Seahawks Bobby Wagner, black Americans see this as an opportunity. Are whites listening?
Bobby Wagner sees this as an opportunity.
“I feel like this is a very interesting time right now,” the Seahawks All-Pro linebacker said Monday, talking on a Zoom call about George Floyd’s death in Minneapolis and millions of Americans paying attention to it. “I feel like a lot of people are listening, especially in the white community—maybe, I’m not sure.
“But I think it’s important that you try to get that knowledge.
“I don’t have all the answers and I don’t even know if what I’m saying is coming out perfect, but I do know that we need to educate ourselves, on both sides. I feel like white people need to educate themselves on what the black experience is like. We look at the media and the media is very white, but there is some black media and I think it’s important to have a conversation with them to understand what are some of the things they’re going (through). Because it’s just as important for you all to understand who you’re working with the things that they have to deal with.
“Football is a special place because we get to be around all walks of life—white, black, people from Canada and all over—to be exposed to different things.
“So I challenge you guys to educate yourselves on what it’s like to be black in America.”

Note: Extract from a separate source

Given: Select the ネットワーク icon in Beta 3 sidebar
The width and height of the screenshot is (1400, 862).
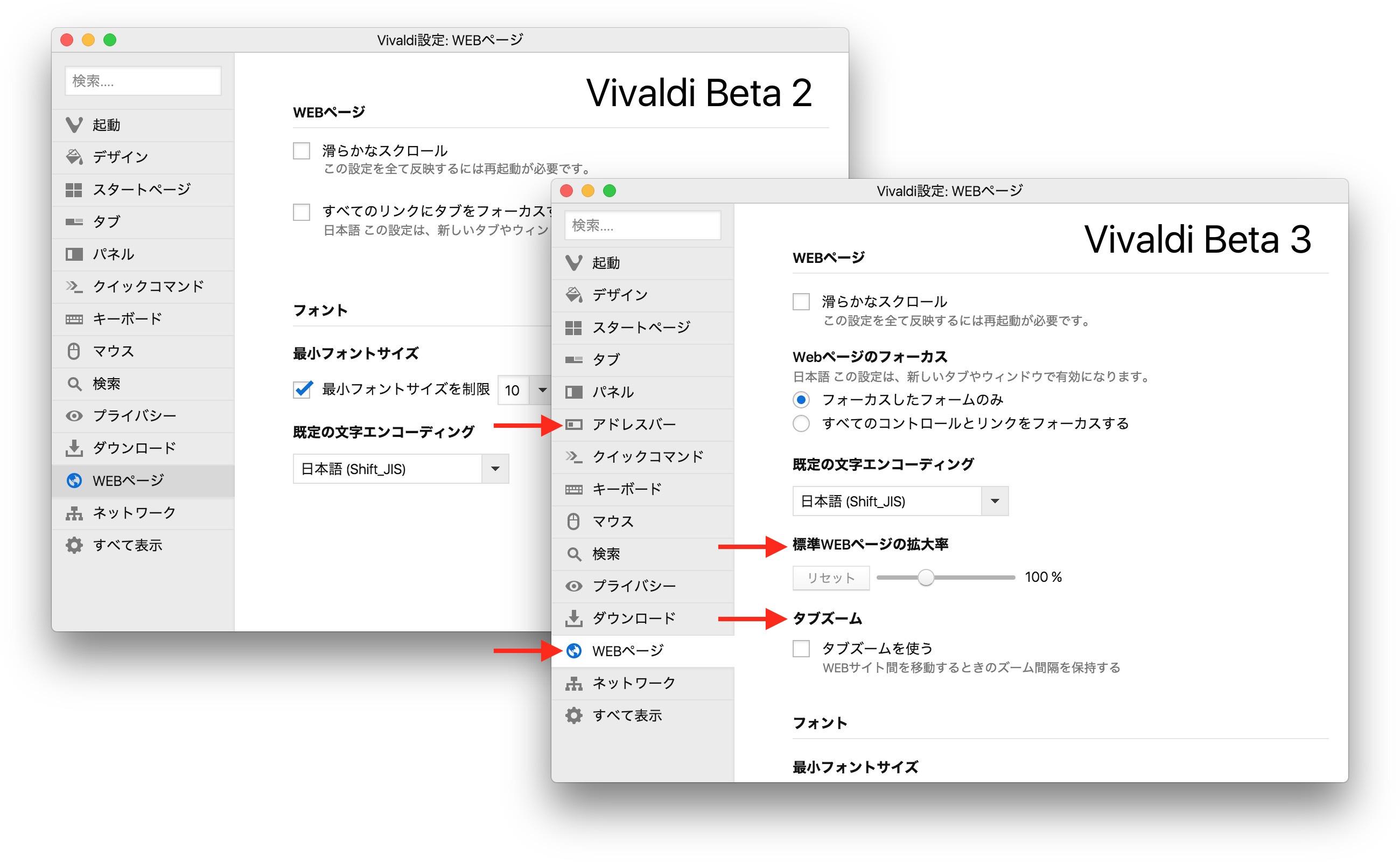Looking at the screenshot, I should pos(574,684).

Wagner’s right. Many, many people are listening. White people are listening.
The people walking through my Seattle neighborhood next to the University of Washington for a small, peaceful protest Monday at the University Village shopping area were white. They were carrying Black Lives Matter signs.
Gregg Popovich is listening. The socially conscious, NBA title-winning coach of the San Antonio Spurs spoke up—and out—to Dave Zirin of The National on Monday.
“The thing that strikes me is that we all see this police violence and racism, and we’ve seen it all before, but nothing changes,” Popovich, a 1970 graduate of the U.S. Air Force Academy and former military officer on active duty then as a major in the Air Force reserves until 1993, told Zirin. “That’s why these protests have been so explosive. But without leadership and an understanding of what the problem is, there will never be change. And white Americans have avoided reckoning with this problem forever, because it’s been our privilege to be able to avoid it. That also has to change.”
So white are listening.
But is everyone listening?
That’s what Wagner is asking. The 29-year-old veteran of eight NFL seasons was at the mostly peaceful protest Saturday in downtown Seattle. The one that looters—white looters—turned into police car-burning, store-stealing idiocy.
That and the nightly chaos in urban centers across the country are hijacking the message that blacks are screaming.
Racial equality must happen. Police brutality must stop.
“I want to say that I support the protesters. I understand the message,” Wagner said on an online Zoom call Monday from his Seattle-area home. “I understand why, what’s going on, what’s happening.
”I feel like it’s important, especially sitting here with you guys in the media. You guys play, I think, a pretty big role in what’s going on right now, because you guys play a part in the narrative. Over the years, we have talked to you guys about you being able to control the narrative and say what’s really going on. I feel like a lot of focus is on the rioting, the looting, the people stealing stuff, but we’re not talking enough about what started that.
“I think the black community is tired of seeing the same things going on and not seeing change. I think we’re tired of not seeing people being held accountable for the actions that they do, but understanding that if we were in that position we would be held accountable.
“So I challenge everybody on this call to be a part, and the media, to report the message and what it really is. We’re tired of seeing black people killed, you know what I’m saying?”
Do you know what he’s saying?
Do you want to know?
“It has to mean something to you guys. It don’t really hit home until it happens to you,” Wagner said near the end of six minutes and 48 seconds of unscripted, unvarnished, real talk Monday.
What’s it going to take?
“It’s going to take some leadership,” Wagner said, turning his attention to President Donald Trump.
“We don’t have that leadership right now. We have somebody in office that is calling black protesters as ‘thugs’ and white protesters as good people. And that’s not OK.
“As white people, y’all need to check that, you know what I’m saying? It’s on y’all to check that. We can only check it so much. It’s got to mean something to you.
“Yeah man, that’s kind of what I had on my heart. Hopefully that came out how I wanted it to come out.”